Our usual friends over at the NY Post are letting their animus against Speaker Shelly Silver get in the way of their good judgement. In today's paper the editorialists continue to go after Silver for his refusal to join the mayor's amen chorus on the congestion tax. They feel that his stated reasons for opposing the measure are pure smoke screen for his typical deal making predilections.
We can't read the speaker's mind, but the paper's dismissal of Shelly's stated objections to the mayor's plan is much too cavalier. And, by the way, we don't see the Post questioning the real reasons behind the mayor's born again environmentalism-after five year of mega-building that has dumped thousands of additional tons of CO2 emissions on the city.
The crux of the discussion here, as the NY Times story on Silver's objections underscores today, should be on the costs versus the benefits of the mayor's plan. This is something that only Silver has bothered to raise with the skepticism that it deserves.

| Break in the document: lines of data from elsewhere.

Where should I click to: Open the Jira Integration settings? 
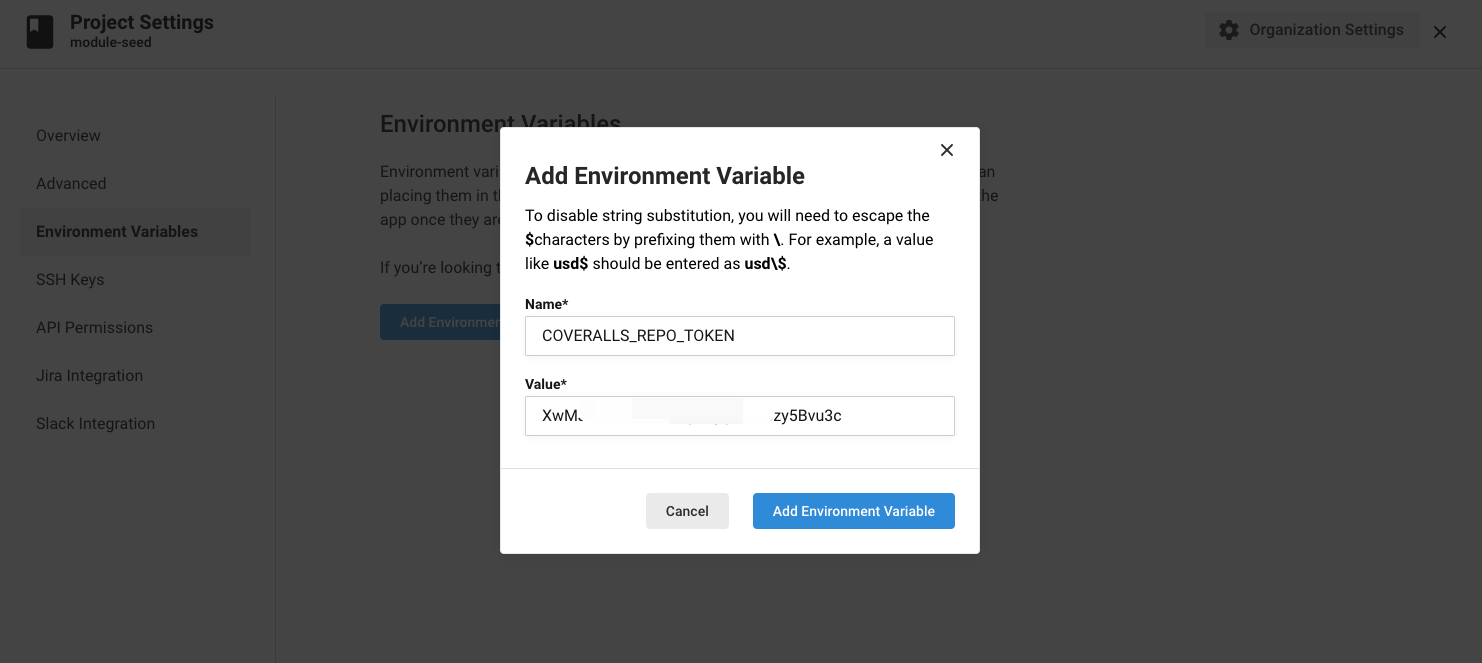tap(89, 376)
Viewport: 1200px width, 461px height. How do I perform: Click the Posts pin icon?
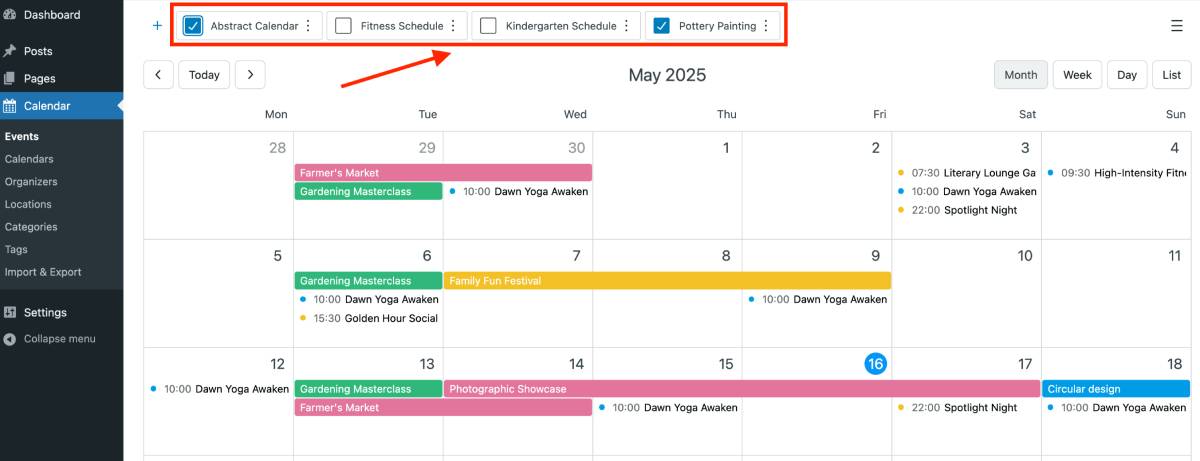pyautogui.click(x=10, y=51)
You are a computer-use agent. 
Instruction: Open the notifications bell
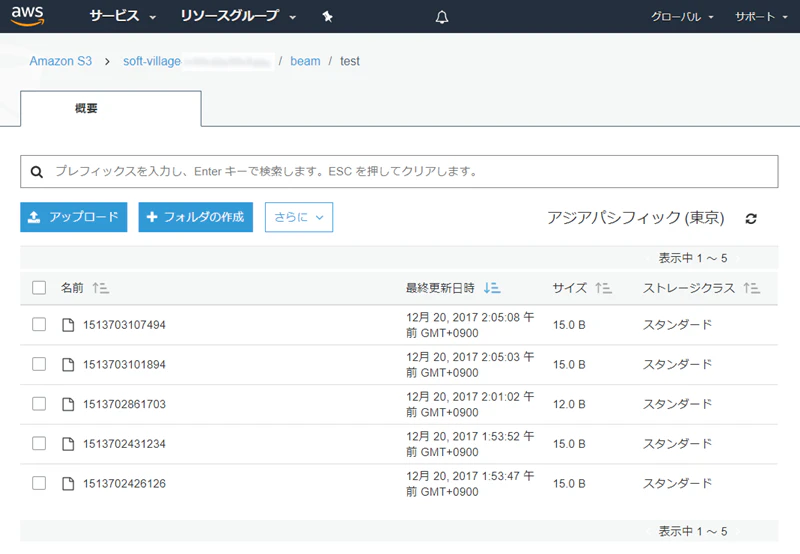tap(442, 17)
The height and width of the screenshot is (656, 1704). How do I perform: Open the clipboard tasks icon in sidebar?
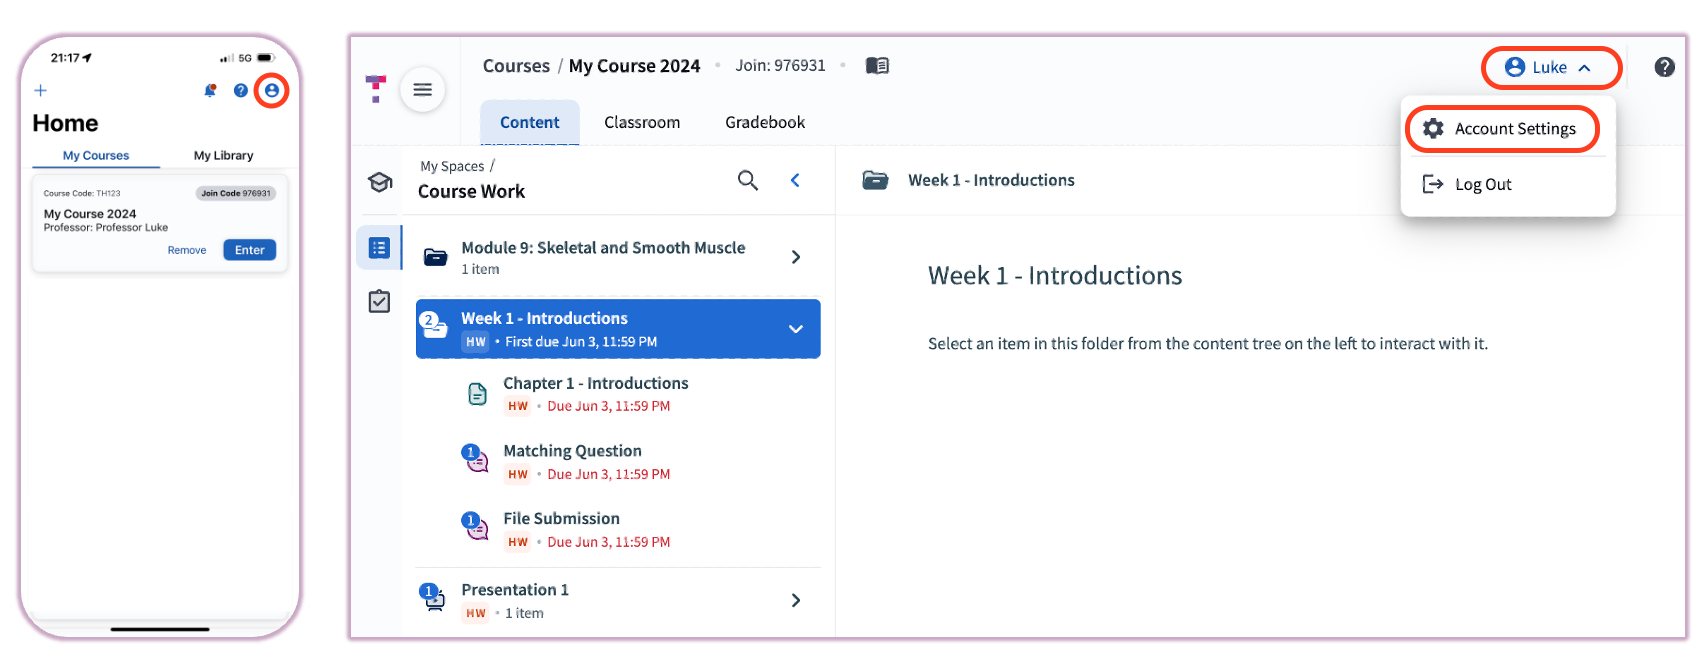point(379,301)

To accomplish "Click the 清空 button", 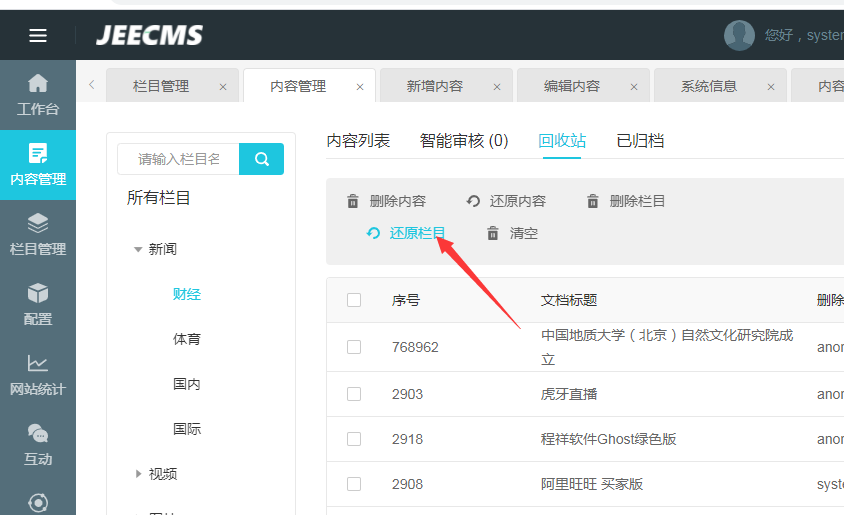I will (512, 233).
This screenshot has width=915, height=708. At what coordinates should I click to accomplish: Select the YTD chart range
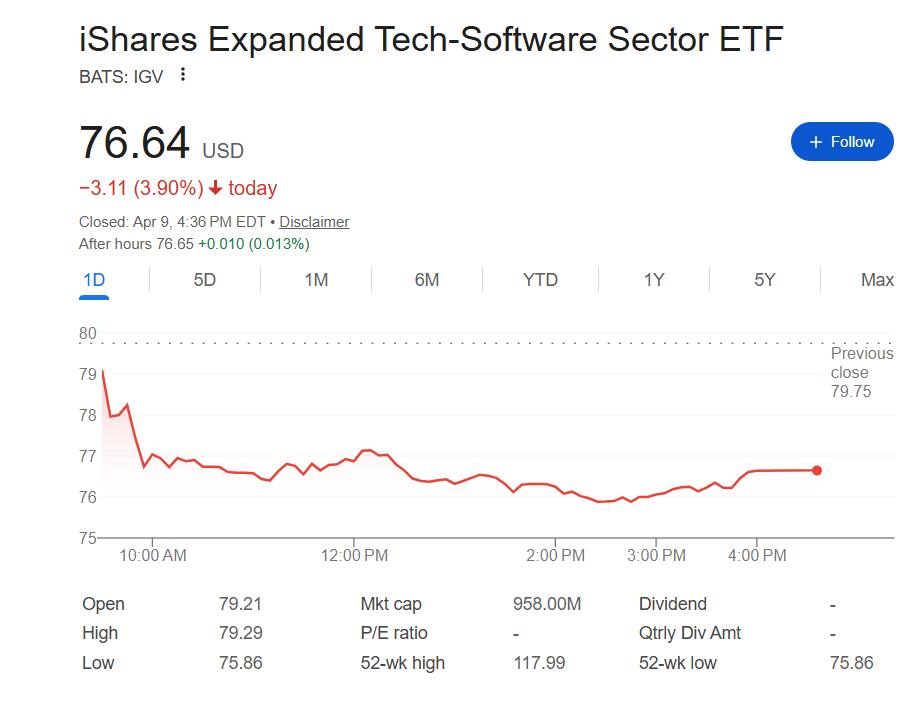click(540, 280)
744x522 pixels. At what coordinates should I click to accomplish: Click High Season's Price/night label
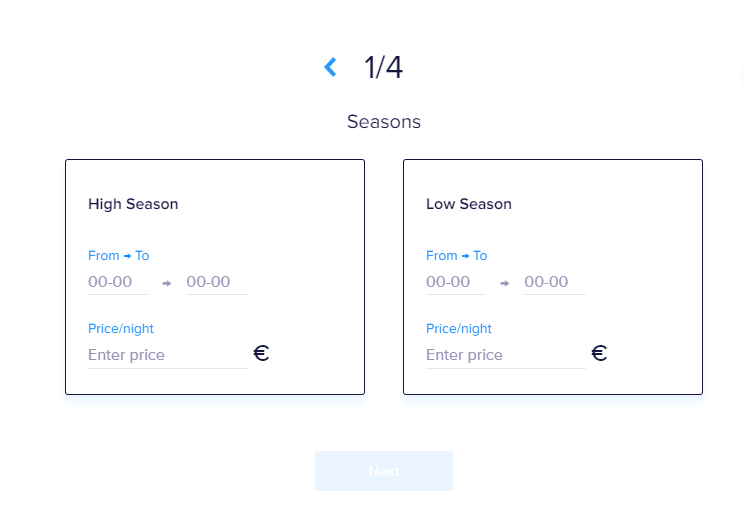tap(121, 328)
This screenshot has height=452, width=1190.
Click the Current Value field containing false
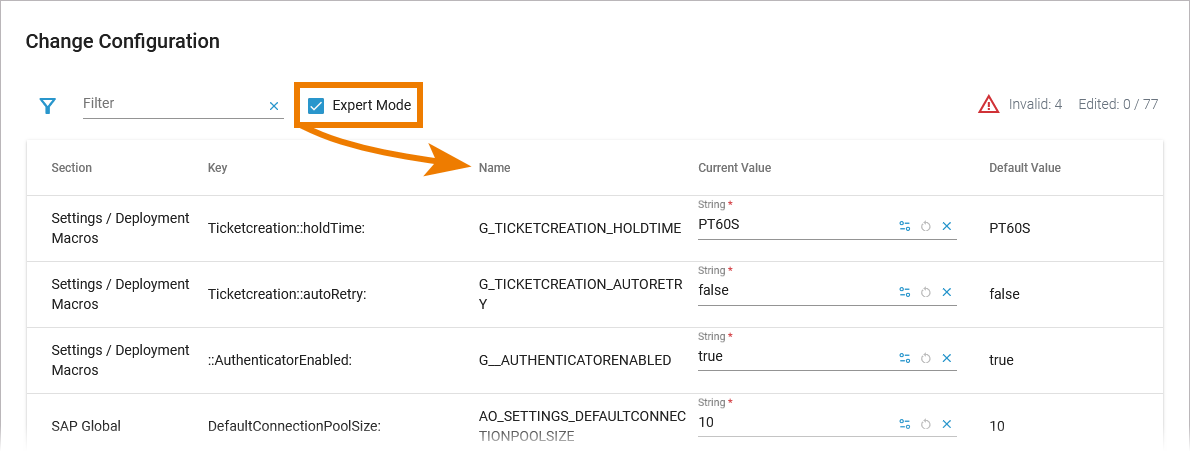coord(790,291)
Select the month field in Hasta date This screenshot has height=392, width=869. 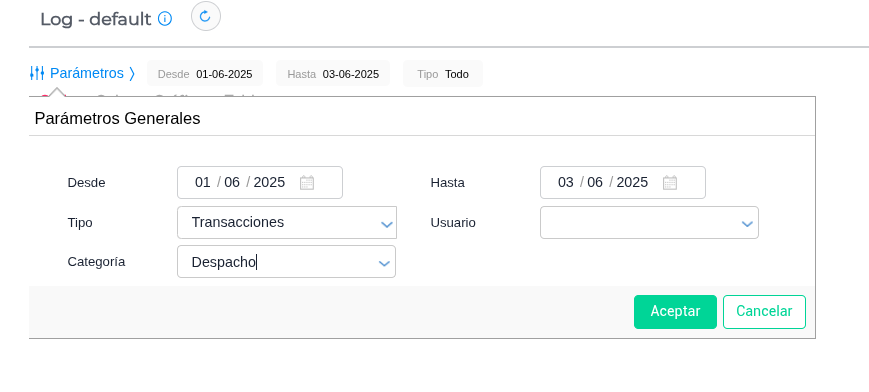coord(595,182)
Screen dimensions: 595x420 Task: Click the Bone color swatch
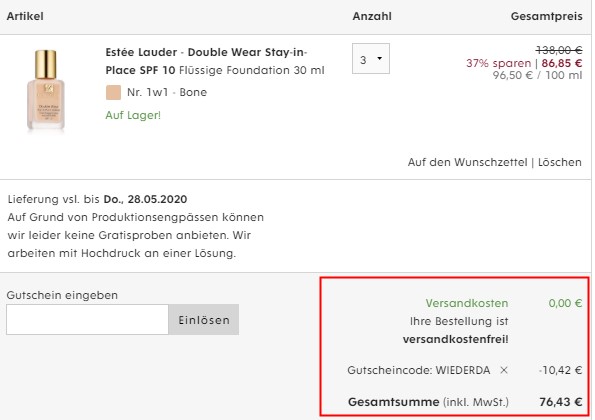(x=113, y=93)
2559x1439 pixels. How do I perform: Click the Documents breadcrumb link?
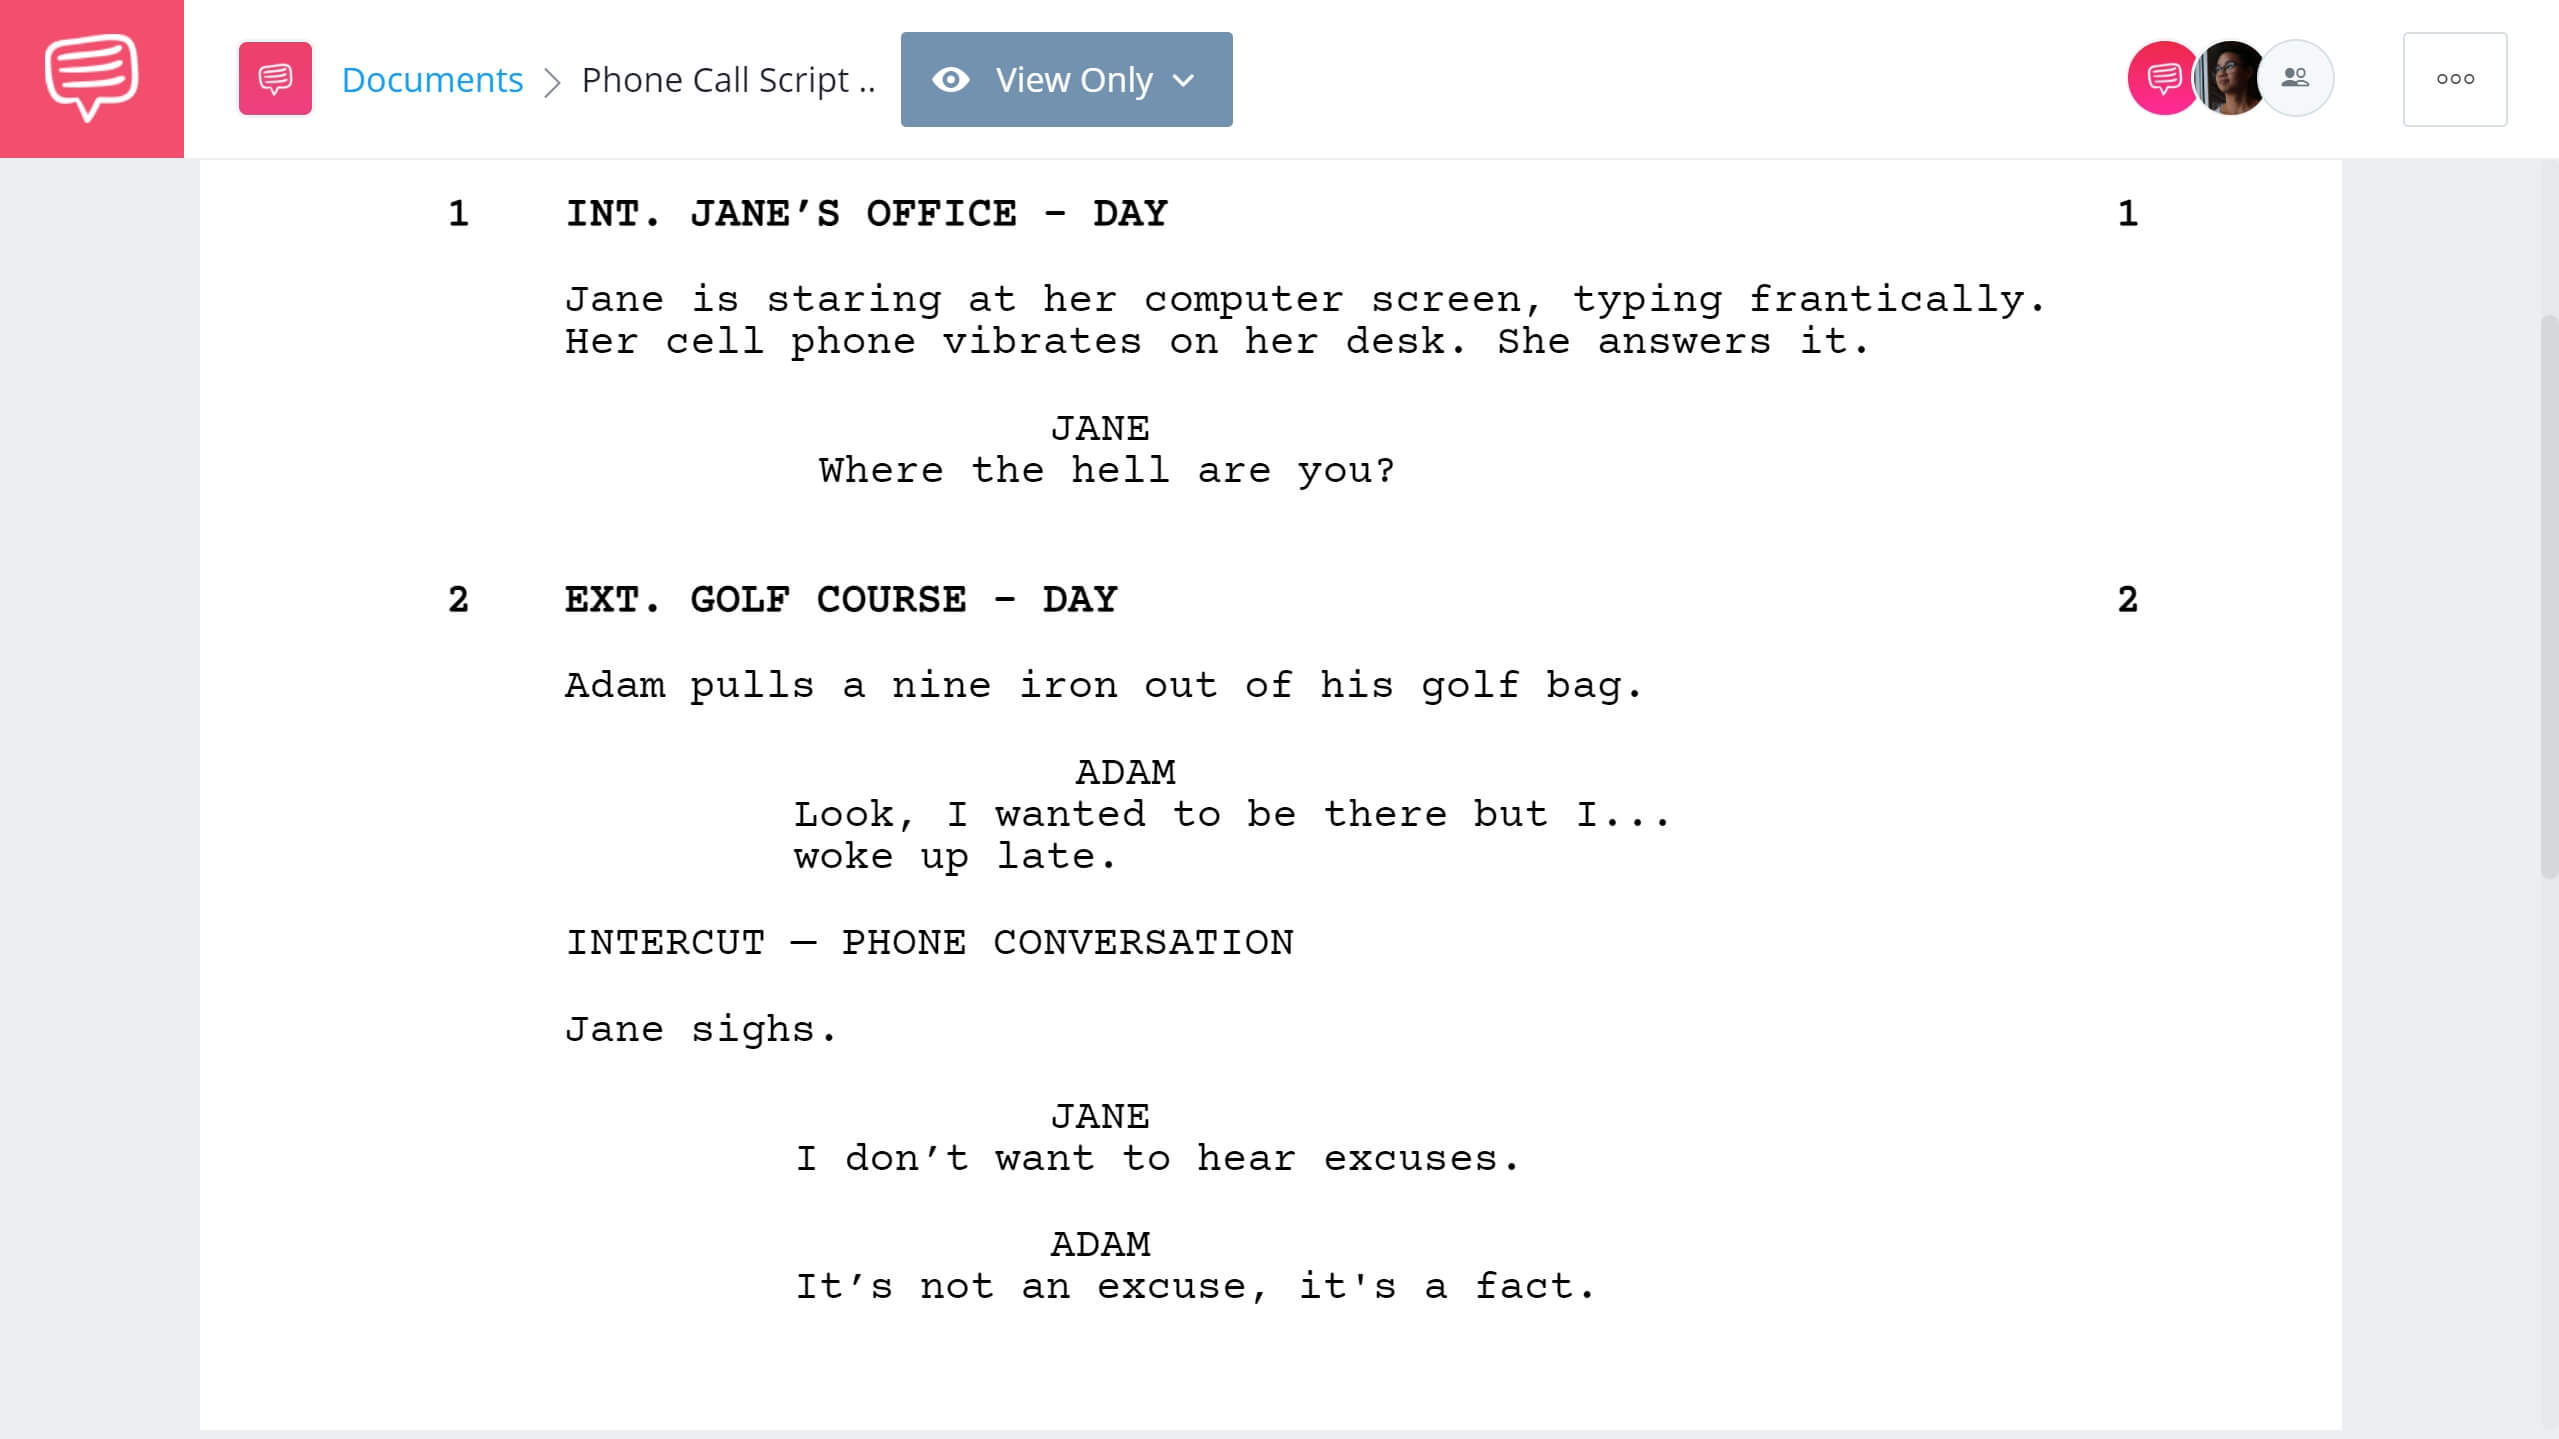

After all we have a tax, ostensibly designed to raise money for mass transit, of which 40% of what is generated in revenues will be siphoned off to administer the compliance system.
If this was a charity all of its officers would be carted off to jail! Isn't there a more effective way to raise funds? Of the $620 million in projected proceeds, almost $300 million goes to administration. And by the time the mayor gets through promising the proceeds to various elected officials-yesterday it was for new Metro North stations in the Bronx, the congestion tax bank account will be seriously overdrawn.
And what about the air quality argument? The traffic reduction foreseen in the plan is so minute that it will reduce emissions in the city by about 0.4% Is this enough to justify the negative business impacts that have been estimated to be close to $690 million a year? Oh, we forgot, no one has even bothered to do the economic impact analysis-not in New York, or even in London where after 4 years there is no definitive analysis of the congestion plan's hit on local businesses.
So the speaker is correct. There are many unanswered questions her, and we expect the Post to exercise a greater degree of caution when elected officials are looking to rifle through our wallets. So please, leave the Silver bashing aside and concentrate on the significant flaws in a grandiose scheme, one concocted to launch the mayor on some kind of quixotic national crusade.